- **Task prompt**: Filter the data below for the string "computer" and copy each matching line.

--- Record set ---

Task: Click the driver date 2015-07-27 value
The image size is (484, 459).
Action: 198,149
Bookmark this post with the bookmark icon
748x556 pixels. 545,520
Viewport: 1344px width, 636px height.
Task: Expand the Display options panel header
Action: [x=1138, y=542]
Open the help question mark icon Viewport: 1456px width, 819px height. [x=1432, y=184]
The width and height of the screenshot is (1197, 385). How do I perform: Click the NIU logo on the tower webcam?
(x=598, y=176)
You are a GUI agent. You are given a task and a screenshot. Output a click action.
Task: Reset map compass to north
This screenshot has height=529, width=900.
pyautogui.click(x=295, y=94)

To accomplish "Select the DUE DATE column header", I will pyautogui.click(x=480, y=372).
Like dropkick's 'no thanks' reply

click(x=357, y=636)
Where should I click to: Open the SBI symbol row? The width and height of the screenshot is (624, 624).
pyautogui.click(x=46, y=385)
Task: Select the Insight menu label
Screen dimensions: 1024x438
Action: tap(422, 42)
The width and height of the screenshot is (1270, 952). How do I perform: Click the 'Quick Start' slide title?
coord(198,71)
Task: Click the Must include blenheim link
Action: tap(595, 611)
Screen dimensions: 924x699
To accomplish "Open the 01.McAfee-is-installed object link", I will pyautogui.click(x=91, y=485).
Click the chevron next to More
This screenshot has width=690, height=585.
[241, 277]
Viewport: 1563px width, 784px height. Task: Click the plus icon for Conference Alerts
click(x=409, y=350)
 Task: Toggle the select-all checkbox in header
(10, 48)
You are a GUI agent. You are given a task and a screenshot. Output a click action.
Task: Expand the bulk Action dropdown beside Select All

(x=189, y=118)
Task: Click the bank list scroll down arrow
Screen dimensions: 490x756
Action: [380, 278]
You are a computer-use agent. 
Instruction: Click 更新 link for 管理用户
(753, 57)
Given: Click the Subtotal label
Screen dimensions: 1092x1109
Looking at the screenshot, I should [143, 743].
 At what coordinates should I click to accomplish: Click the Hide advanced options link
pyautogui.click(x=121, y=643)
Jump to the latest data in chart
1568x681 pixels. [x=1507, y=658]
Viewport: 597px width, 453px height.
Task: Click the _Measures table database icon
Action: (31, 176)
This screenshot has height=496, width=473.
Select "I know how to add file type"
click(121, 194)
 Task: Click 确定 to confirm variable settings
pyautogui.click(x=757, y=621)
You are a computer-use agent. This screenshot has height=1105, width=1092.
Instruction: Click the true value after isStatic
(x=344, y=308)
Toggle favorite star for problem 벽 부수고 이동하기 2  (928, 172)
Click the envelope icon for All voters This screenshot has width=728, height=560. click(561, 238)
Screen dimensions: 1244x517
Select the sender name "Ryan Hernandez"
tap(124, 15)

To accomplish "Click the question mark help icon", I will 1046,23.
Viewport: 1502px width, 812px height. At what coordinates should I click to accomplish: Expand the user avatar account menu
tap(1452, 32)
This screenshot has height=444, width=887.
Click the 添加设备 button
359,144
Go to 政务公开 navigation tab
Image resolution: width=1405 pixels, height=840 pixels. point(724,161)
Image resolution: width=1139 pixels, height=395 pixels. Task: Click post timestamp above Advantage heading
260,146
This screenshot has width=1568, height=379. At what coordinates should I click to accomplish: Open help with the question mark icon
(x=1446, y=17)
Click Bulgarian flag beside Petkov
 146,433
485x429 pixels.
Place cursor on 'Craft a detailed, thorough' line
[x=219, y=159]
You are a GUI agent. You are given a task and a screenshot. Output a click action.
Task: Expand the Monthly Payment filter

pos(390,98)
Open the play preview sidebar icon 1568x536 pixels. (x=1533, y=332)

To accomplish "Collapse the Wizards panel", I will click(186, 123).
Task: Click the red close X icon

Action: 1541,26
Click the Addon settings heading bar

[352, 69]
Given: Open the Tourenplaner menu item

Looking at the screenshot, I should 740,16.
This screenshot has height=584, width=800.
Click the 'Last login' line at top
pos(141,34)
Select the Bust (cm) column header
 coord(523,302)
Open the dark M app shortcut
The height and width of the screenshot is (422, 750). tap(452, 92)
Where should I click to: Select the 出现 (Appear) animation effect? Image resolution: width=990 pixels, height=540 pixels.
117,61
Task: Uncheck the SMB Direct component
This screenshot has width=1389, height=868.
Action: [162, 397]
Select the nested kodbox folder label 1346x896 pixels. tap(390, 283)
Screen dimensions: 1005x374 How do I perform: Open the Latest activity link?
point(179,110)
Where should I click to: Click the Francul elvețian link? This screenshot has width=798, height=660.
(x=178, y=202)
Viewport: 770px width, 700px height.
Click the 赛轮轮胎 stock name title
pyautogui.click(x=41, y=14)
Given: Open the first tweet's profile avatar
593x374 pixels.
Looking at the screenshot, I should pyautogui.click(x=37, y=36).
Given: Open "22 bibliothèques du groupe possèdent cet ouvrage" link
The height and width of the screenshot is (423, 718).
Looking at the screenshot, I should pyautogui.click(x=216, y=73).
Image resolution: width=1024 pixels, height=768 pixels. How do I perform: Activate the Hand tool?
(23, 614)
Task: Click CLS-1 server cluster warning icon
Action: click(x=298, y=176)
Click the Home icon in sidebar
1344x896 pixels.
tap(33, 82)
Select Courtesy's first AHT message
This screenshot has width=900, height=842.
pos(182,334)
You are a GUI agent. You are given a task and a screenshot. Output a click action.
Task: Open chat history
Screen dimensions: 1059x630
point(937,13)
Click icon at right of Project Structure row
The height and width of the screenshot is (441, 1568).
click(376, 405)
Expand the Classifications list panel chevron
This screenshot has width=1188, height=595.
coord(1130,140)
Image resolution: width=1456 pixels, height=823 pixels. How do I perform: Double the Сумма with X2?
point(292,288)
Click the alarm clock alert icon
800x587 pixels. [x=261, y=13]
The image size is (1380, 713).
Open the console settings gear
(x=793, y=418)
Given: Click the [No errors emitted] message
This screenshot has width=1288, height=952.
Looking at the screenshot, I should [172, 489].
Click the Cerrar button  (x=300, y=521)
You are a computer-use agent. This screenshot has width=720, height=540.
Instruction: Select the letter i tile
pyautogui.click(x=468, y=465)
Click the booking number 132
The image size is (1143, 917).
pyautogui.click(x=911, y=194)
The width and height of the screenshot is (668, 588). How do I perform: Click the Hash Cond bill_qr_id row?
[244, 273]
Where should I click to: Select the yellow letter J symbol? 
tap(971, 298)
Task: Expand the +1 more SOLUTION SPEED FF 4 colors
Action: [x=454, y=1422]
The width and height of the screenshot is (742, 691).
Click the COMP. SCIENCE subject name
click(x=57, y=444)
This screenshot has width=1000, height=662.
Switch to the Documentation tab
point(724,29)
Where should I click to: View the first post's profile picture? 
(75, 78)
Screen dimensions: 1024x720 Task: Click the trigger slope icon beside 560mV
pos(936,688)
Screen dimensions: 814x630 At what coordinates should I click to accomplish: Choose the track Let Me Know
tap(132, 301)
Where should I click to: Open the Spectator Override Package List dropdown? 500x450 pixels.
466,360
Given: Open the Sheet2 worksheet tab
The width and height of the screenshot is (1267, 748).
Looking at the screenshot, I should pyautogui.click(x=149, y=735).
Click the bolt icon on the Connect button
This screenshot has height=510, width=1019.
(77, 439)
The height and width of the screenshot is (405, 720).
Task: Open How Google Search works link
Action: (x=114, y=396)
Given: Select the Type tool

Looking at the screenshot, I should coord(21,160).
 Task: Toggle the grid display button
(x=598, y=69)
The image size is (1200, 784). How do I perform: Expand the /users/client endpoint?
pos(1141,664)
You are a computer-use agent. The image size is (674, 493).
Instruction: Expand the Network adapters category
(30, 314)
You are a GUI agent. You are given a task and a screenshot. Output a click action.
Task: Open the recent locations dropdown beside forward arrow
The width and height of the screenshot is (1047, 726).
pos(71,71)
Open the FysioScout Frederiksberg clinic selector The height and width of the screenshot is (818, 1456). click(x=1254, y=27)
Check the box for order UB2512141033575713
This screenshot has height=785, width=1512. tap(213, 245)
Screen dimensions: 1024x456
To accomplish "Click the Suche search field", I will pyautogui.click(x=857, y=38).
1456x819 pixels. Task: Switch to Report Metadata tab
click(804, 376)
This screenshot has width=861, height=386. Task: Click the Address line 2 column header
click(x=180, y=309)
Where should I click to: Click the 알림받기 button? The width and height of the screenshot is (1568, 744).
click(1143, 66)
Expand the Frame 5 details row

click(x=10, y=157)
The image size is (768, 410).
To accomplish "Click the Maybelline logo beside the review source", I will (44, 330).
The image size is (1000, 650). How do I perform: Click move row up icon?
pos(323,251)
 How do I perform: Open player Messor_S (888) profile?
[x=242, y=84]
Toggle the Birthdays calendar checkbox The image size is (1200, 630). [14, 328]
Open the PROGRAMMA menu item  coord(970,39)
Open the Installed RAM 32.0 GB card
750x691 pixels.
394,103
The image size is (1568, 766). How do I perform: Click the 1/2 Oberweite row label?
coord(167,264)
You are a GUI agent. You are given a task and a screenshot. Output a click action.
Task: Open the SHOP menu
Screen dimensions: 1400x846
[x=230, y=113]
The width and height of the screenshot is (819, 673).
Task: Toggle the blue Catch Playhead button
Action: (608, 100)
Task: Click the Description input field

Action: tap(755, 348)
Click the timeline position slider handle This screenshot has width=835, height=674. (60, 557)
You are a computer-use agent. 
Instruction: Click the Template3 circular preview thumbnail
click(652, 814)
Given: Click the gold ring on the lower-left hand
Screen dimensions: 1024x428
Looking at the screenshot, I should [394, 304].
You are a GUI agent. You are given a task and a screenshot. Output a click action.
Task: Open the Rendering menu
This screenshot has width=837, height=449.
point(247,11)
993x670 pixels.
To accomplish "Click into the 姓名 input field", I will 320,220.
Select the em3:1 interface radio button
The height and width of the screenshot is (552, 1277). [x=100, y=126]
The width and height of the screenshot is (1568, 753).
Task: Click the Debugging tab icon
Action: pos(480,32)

---

- **Exercise result**:
You are a computer-use agent. 
You are a computer-use agent. This screenshot has height=1105, width=1092.
You are a computer-use agent. This screenshot has width=720, height=540.
You are a computer-use agent. The image size is (674, 493).
You are a computer-use agent. 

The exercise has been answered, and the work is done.